Computationally Derived Image Signature of Stromal Morphology Is Prognostic of Prostate Cancer Recurrence Following Prostatectomy in African American Patients.

Purpose: Between 30%-40% of patients with prostate cancer experience disease recurrence following radical prostatectomy. Existing clinical models for recurrence risk prediction do not account for population-based variation in the tumor phenotype, despite recent evidence suggesting the presence of a unique, more aggressive prostate cancer phenotype in African American (AA) patients. We investigated the capacity of digitally measured, population-specific phenotypes of the intratumoral stroma to create improved models for prediction of recurrence following radical prostatectomy. Experimental Design: This study included 334 radical prostatectomy patients subdivided into training (V-T, n = 127), validation 1 (V-1, n = 62), and validation 2 (V-2, n = 145). Hematoxylin and eosin-stained slides from resected prostates were digitized, and 242 quantitative descriptors of the intratumoral stroma were calculated using a computational algorithm. Machine learning and elastic net Cox regression models were constructed using VT to predict biochemical recurrence-free survival based on these features.
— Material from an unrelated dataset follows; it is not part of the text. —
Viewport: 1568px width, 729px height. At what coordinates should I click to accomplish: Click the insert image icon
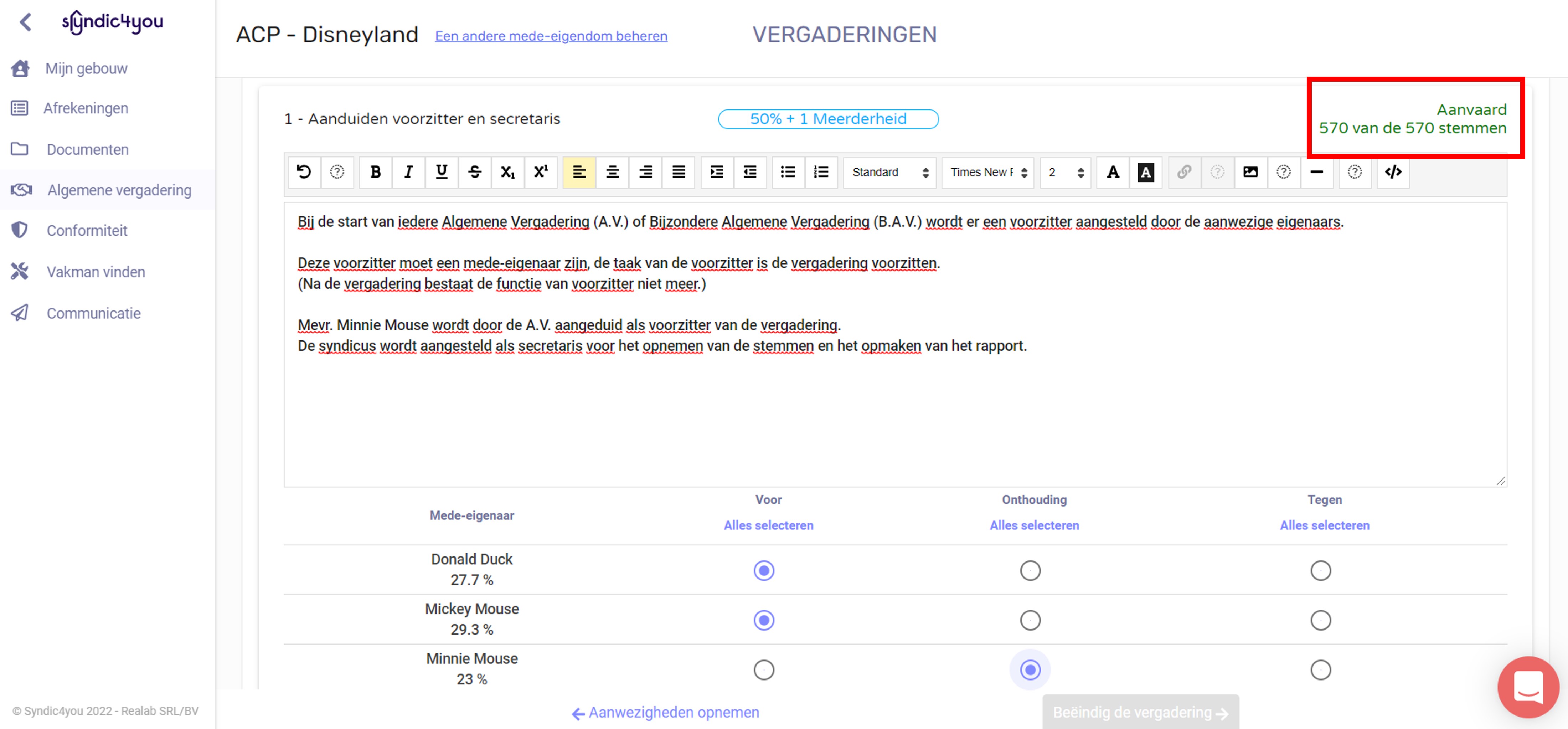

Performance of these models was assessed using V-1 and V-2, both overall and in population-specific cohorts. Results: An AA-specific, automated stromal signature, AAstro, was prognostic of recurrence risk in both independent validation datasets [V-1,V-AA: AUC = 0.87, HR = 4.71 (95% confidence interval (CI), 1.65-13.4), P = 0.003; V-2,V-AA: AUC = 0.77, HR = 5.7 (95% CI, 1.48-21.90), P = 0.01]. AAstro outperformed clinical standard Kattan and CAPRA-S nomograms, and the underlying stromal descriptors were strongly associated with IHC measurements of specific tumor biomarker expression levels. Conclusions: Our results suggest that considering population-specific information and stromal morphology has the potential to substantially improve accuracy of prognosis and risk stratification in AA patients with prostate cancer.